Thursday, March 17, 2011

Poison

We discussed in Religion in America today the fact that some Pentecostals in the early 20th century decided they were going to handle snakes, drink poison, heal people, and dance around quite a bit as a response to the movement of the Holy Spirit inside of them. They took this from Mark 16:18. You know, choosing what to take literally. I have no personal semi-objection except to say that snake handling sounds just about as silly as skydiving (can be) to me, because you decide on one thing that is going to take extreme life or death trust in the Lord, unlike your simple walk around the park or a nightly cozying into bed. Sometimes we itch to know God more, and we feel limited by our comforts. Even further than that, I’ve noticed, we feel limited by our theology – our notions of truth.

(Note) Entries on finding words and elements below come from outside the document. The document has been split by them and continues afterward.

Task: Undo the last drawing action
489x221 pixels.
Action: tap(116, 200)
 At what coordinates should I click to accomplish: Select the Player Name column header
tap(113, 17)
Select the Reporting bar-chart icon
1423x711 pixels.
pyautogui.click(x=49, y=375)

I think the Pentecostals got restless. God was too boxed in, and they pulled Him out of that box just like they did the rattlesnakes. The sort of weird part is that this makes other people angry and divisive. The weirdest part that I’m starting to see is how much of our pride is dictating our love and worship of God. This is not a shocking statement, and it’s no wonder some of us are staying up late at night pondering how the heck we got here and what we’re supposed to do to get out of this pattern. On one hand, we yearn for the sort of tolerance that Jesus had toward people. On the other hand, we aren’t Jesus, and we want to separate ourselves from sin. We dance along that line between bigotry and acceptance – often questioning if we’re even doing any of this right. We desperately try to cling to the Gospel because that is Truth, but in our efforts to grow and understand the Lord, we find ourselves separating from not only non-Christians but even our brothers and sisters in Christ. At freshman group last night, our little study book for Mark asked us how we think we can approach people with the Gospel message, knowing how Jesus approached people. There were some blank stares.

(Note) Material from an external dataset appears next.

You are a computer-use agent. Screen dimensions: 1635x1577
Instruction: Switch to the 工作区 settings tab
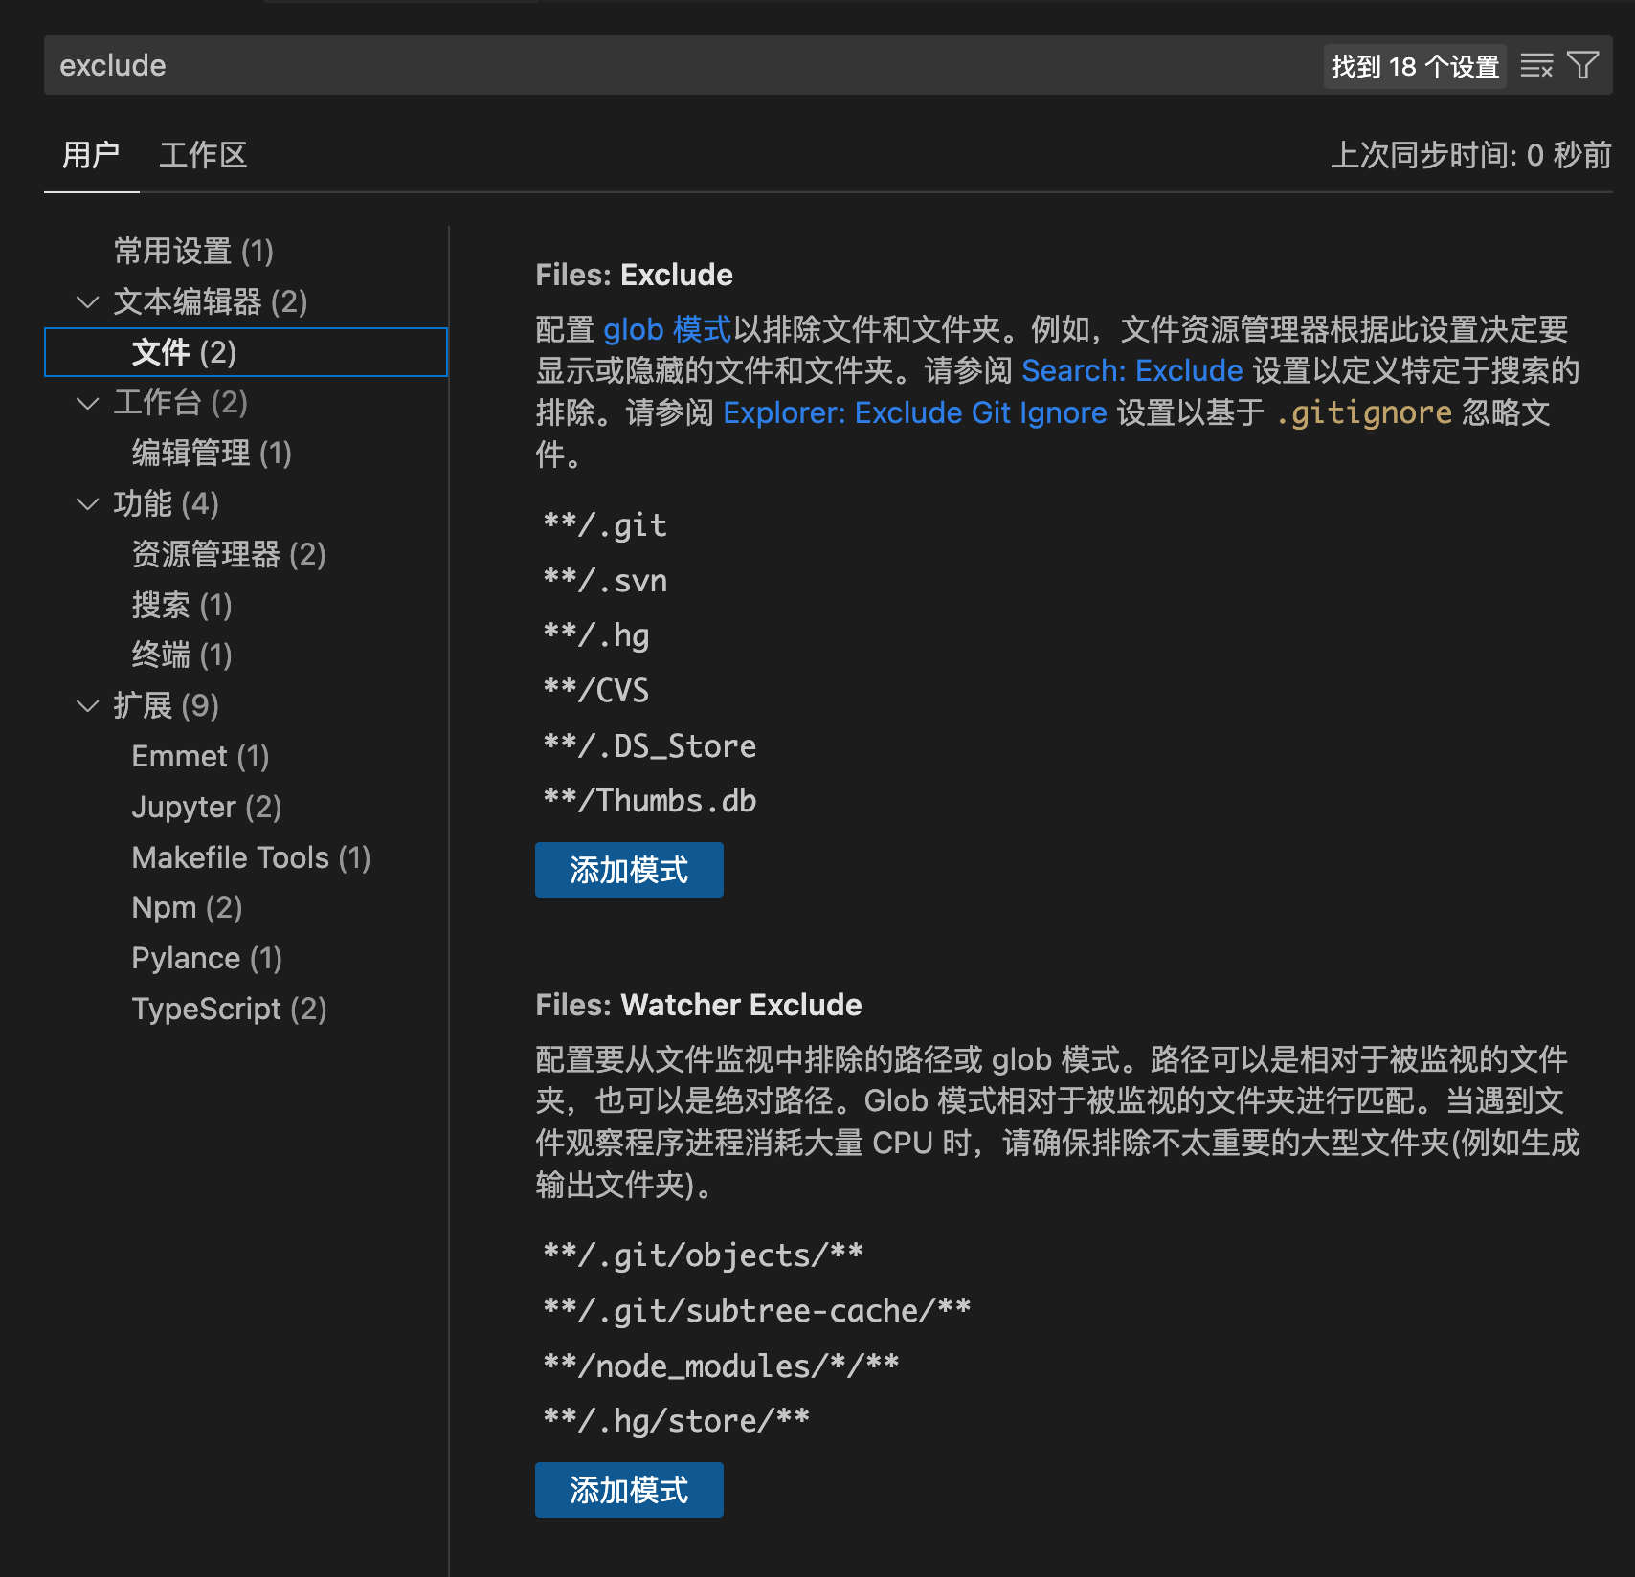pos(202,155)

Because as much as we want to proclaim Jesus as Savior because he is and that’s amazing, I don’t think we can do it like him. I think he did it already, and our job isn’t so much to follow in some fashion of mimicry but rather just to follow. We read last night about Jesus explaining the purpose of him speaking in parables. He did it so that what he said was hard to understand. What? Jesus didn’t want us to understand everything?

“No, O people, the LORD has told you what is good, and this is what he requires of you: to do what is right, to love mercy, and to walk humbly with your God (Micah 6:8).”

Humilityhumilityhumility

I don’t think I can love enough. My rabbit trails toward truth, more often than not, are restraining my ability to love others. I’m reading J.I. Packer’s Knowing God right now, and he discusses this issue between knowing of God as opposed to knowing about God. To know of God is to have that relationship with God, but it’s an awful lot easier to know about God and think we’re actually seeking God through that.

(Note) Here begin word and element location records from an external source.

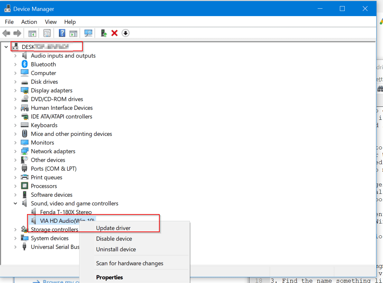
Task: Click the Disable device down-arrow toolbar icon
Action: tap(125, 33)
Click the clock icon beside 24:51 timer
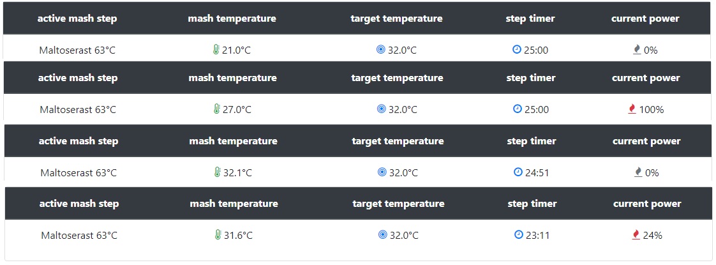This screenshot has height=265, width=716. click(x=518, y=172)
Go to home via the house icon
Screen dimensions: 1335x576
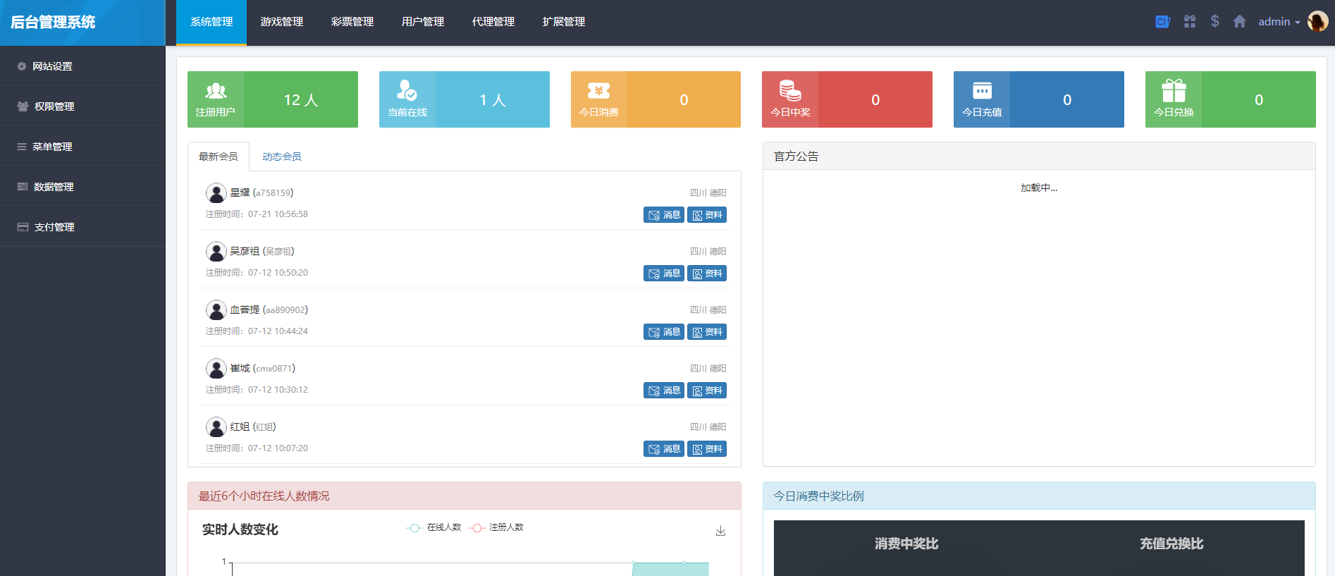[x=1239, y=22]
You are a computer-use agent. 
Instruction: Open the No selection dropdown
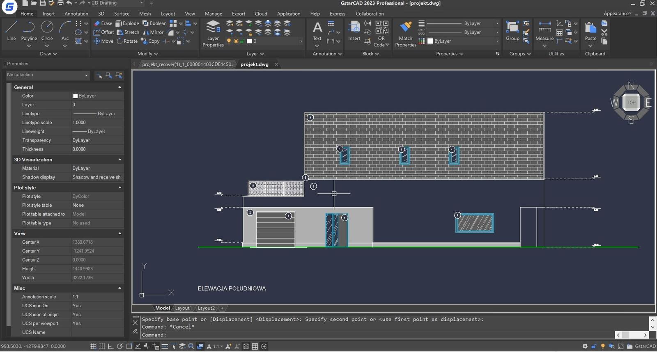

Looking back over all of what I just wrote, it is all way too pedestal-y. I don’t know how to change that, but I would like to note that I know I’m not any real authority on anything. There is pride dripping through my words even now, as I’m sure you’ve noticed. I can’t tell you how to properly seek God, because I suck more at that, I believe, than anyone I know. Just go back to summer-fall of 2009 on this blog to see that. But when I see and feel hurt and notice a great disconnection and division among both non-Christians and Christians alike, I no longer want to follow my instincts and separate myself from that angst. That only perpetuates the problem. People have been separating for ages. I believe pursuing God puts one in the middle of all of this division and turns a blind eye to these ridiculous notions people cling to as truth worth hating and judging over. I wish that were easier, but Jesus told me he intended it not to be. Oh, grace.